You didn't specify what the values of a b c d e f g h l are, you specify that they are global variables.
a) First error: Given that you get an error in line 6, it is either that a or b isn't a scalar.
b) Second error: (error is in line 4 rather than line 5). Here again one of d, e or f is not a scalar. What happens here is that d and e might be scalars, but f isn't, f is instead a vector or a matrix. So the first row of the matrix has a different length than the second row, hence the error.
What is the intend of the for loops? M==K will return true only if all elements of M and K are equal, but the element in the second row and first column will never be the same. And if somehow M and K were the same matrix, then the code would just print d, e and f for all the combinations of values of a and b. (Note that a and b are redefined in the for loop.)
You have to change the order of your program.
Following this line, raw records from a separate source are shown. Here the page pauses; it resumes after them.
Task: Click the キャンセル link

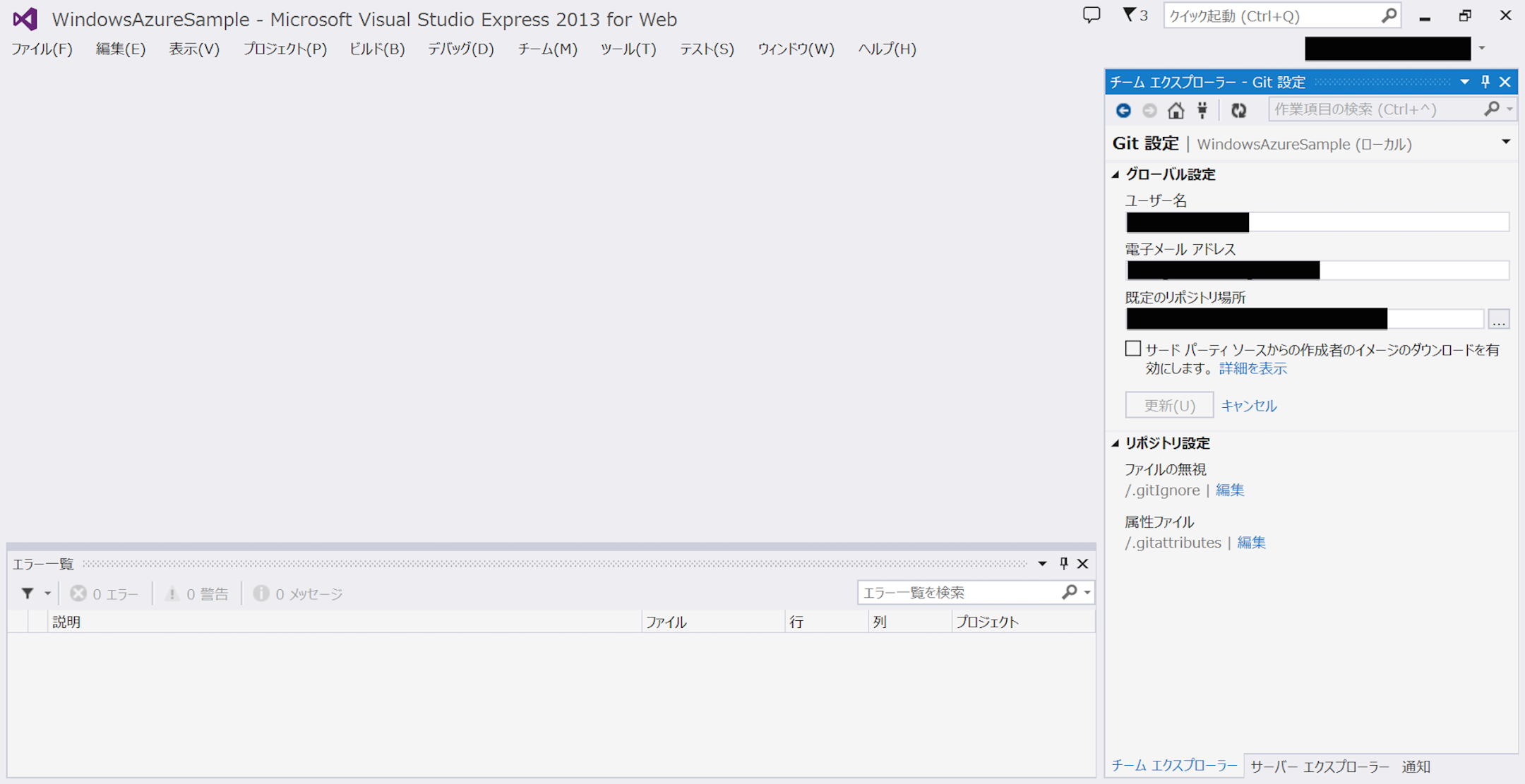Action: (x=1249, y=406)
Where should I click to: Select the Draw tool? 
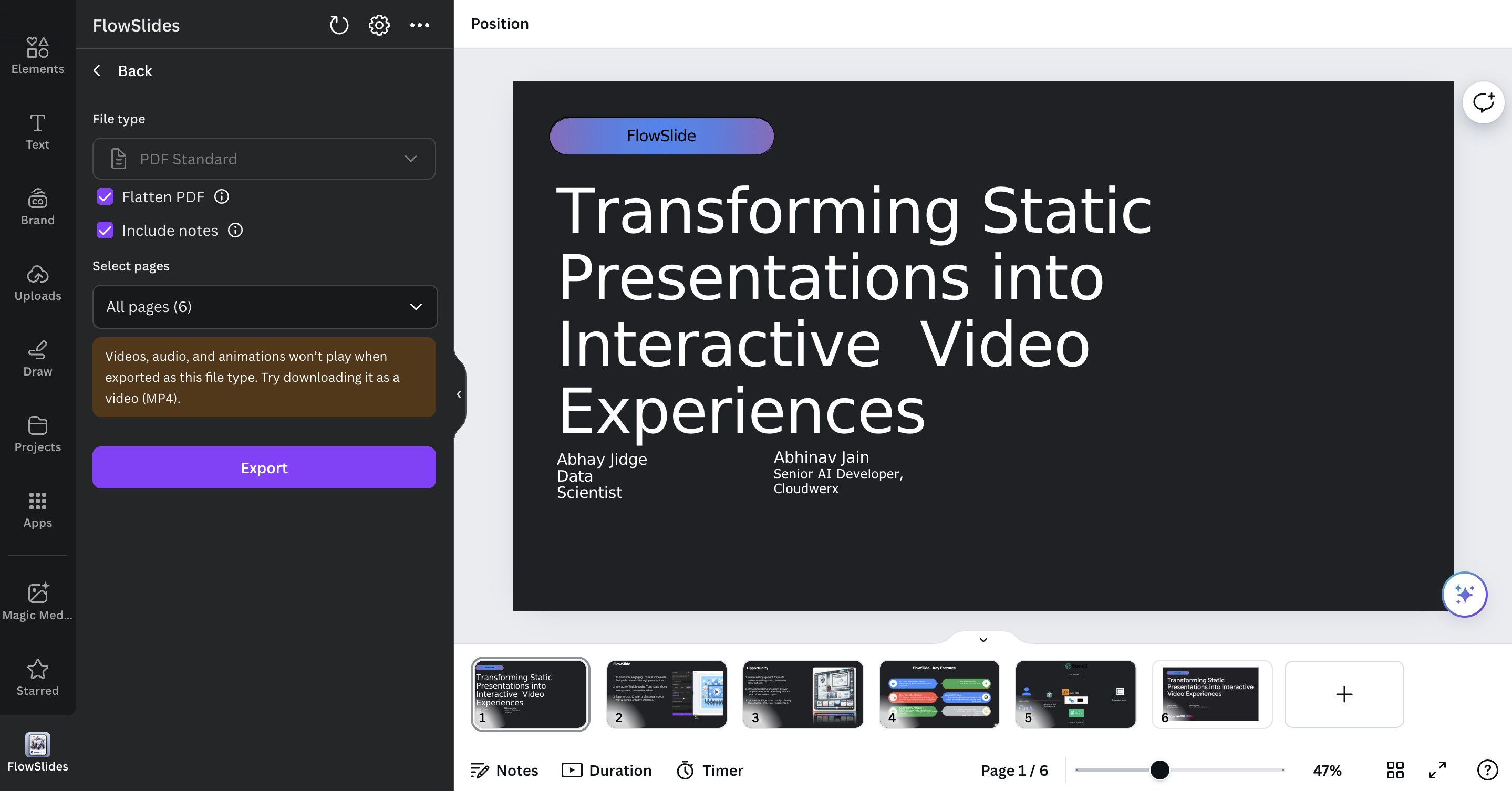[38, 359]
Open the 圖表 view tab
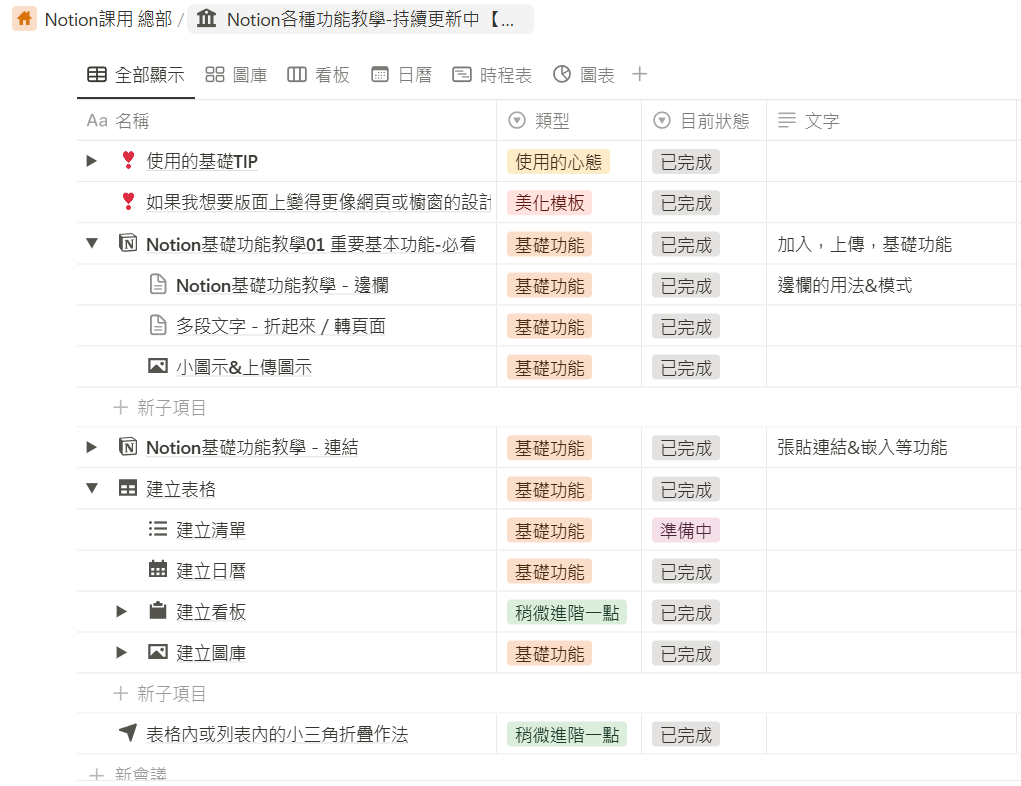 584,75
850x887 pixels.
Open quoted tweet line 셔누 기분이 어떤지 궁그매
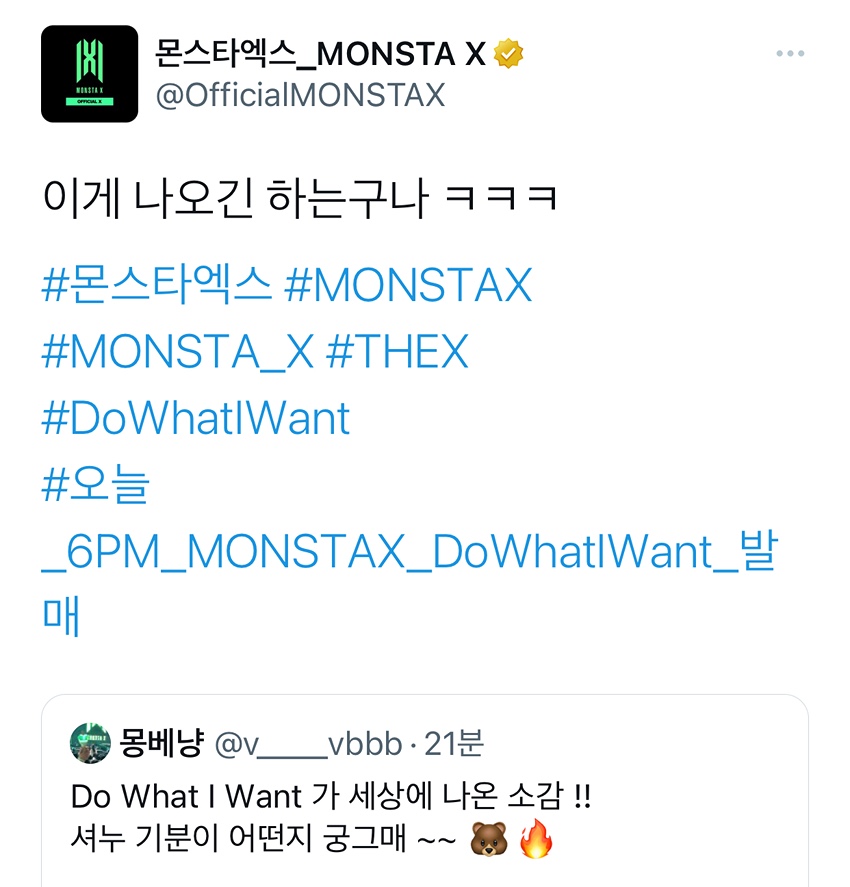(239, 838)
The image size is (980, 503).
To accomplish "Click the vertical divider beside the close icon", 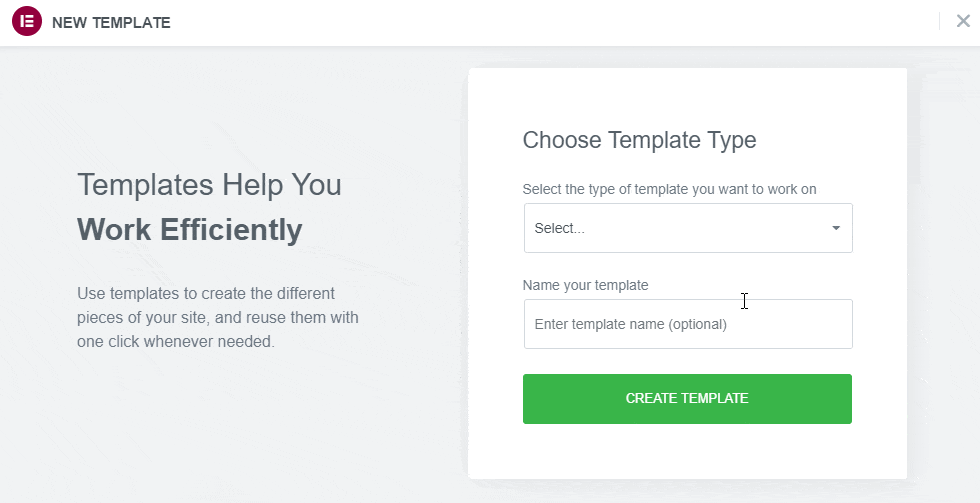I will (940, 21).
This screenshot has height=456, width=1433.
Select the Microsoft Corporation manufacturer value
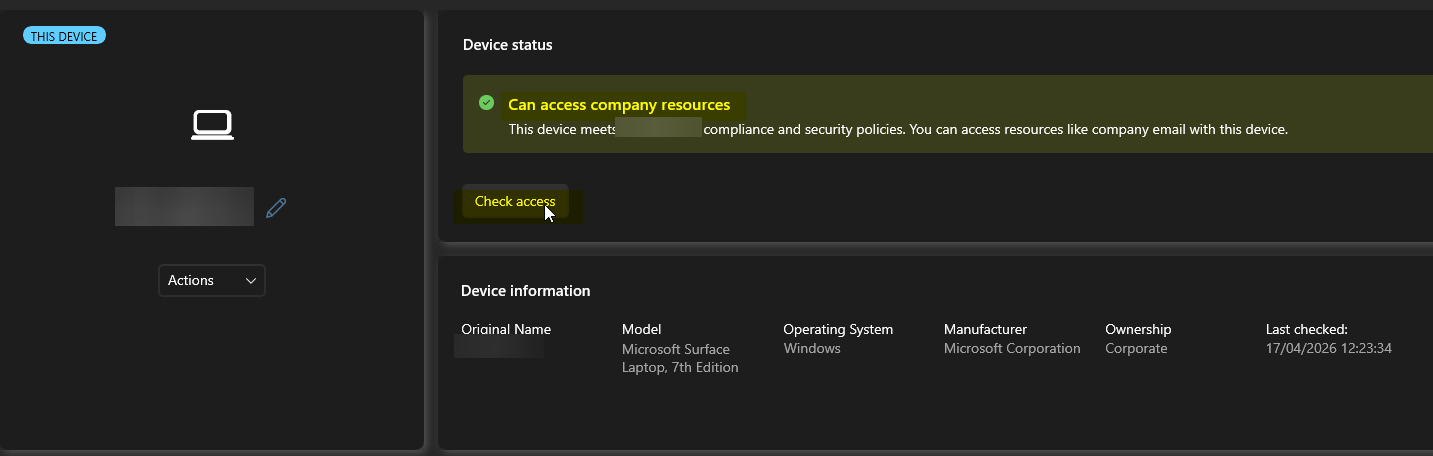1012,349
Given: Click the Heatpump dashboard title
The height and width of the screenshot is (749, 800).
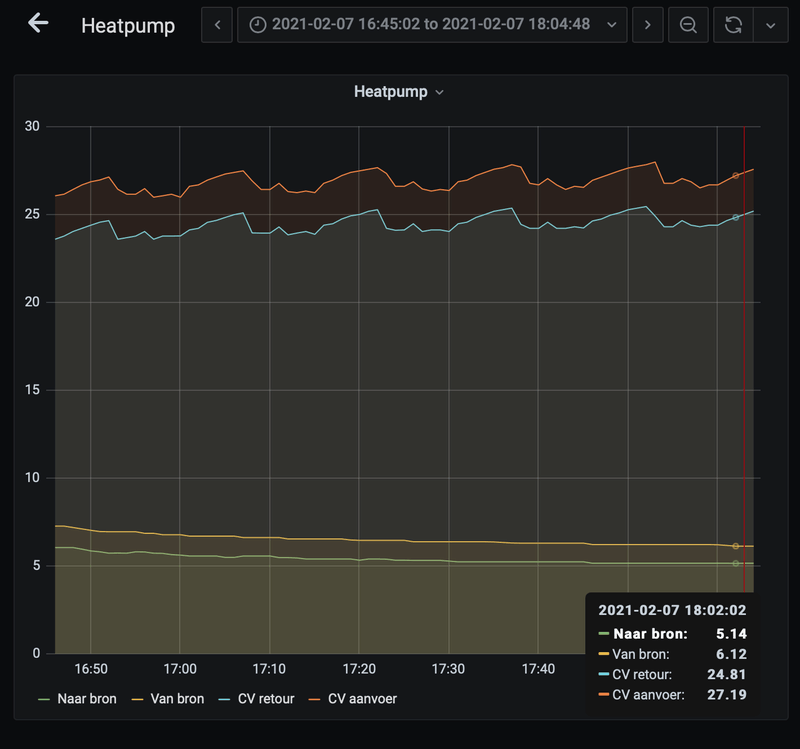Looking at the screenshot, I should coord(128,25).
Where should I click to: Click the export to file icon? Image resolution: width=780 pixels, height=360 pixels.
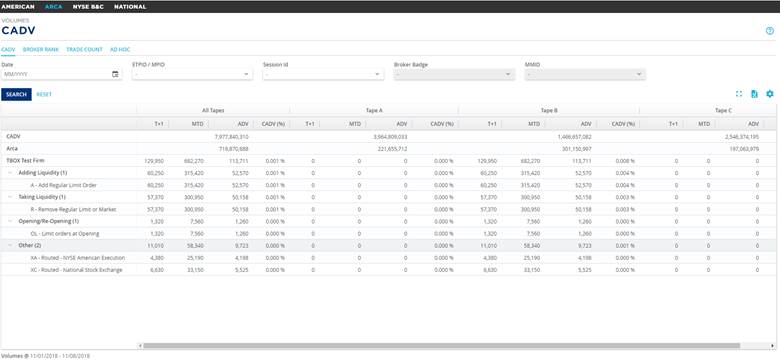click(754, 94)
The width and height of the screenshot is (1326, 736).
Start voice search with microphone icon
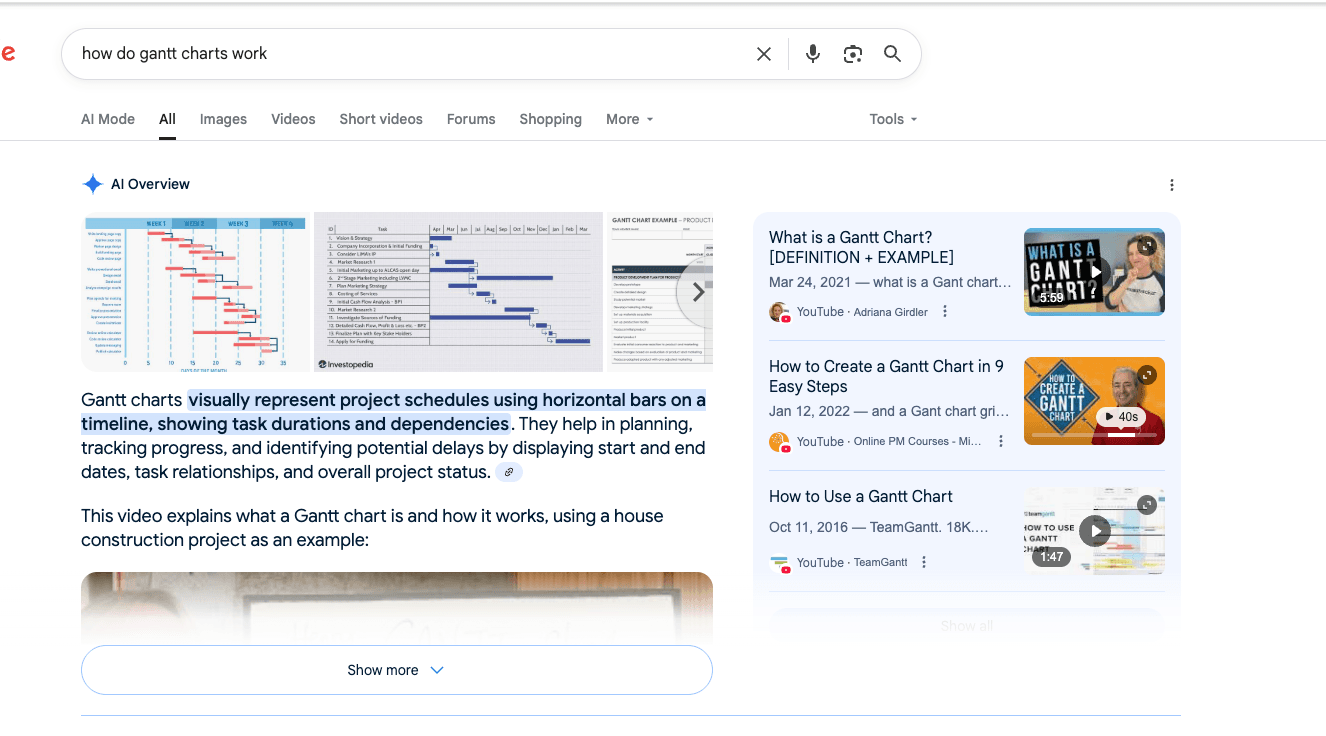[x=813, y=54]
d = 4567; % some value necessary
e = 1234; % some value necessary
f = 4567; % some value necessary
for a=1:10
for b=1:10
A=[1 3;3 2];
B=[a 0;0 b];
C=[d 0;e f];
Ctranspose=transpose(C);
D=[sqrt(d) 0;0 sqrt(f)];
E=Ctranspose/D;
Etranspose=transpose(E);
K=A+E;
M=E*D*Etranspose;
if K==M
print(a);
print(b);
print(d);
print(e);
print(f);
end
end
end
You not seem to have correctly understood the basic concept of a programming language. In a programming language (unlike mathematical notation) the statements are commands that are executed sequencially, one after another. All values that are needed in a computation have to be available when that command is executed, hence the updated execution order is necessary for intended operation.
In addition to everything mentioned here, please do format the code nicely (note: the code below is the OP's code, so it's programmatically wrong):
global a b c d e f g h l;
A = [1 3; 3 2];
B = [a 0; 0 b];
C = [d 0; e f];
Ctranspose = transpose(C);
D = [sqrt(d) 0; 0 sqrt(f)];
E = Ctranspose / D;
Etranspose = transpose(E);
K = A + E;
M = E * D * Etranspose;
for a = 1:10
for b = 1:10
if K == M
print(a);
print(b);
print(d);
print(e);
print(f);
end
end
end
This spares you time and mental resources when reading your code, which actually takes much more time than writing it.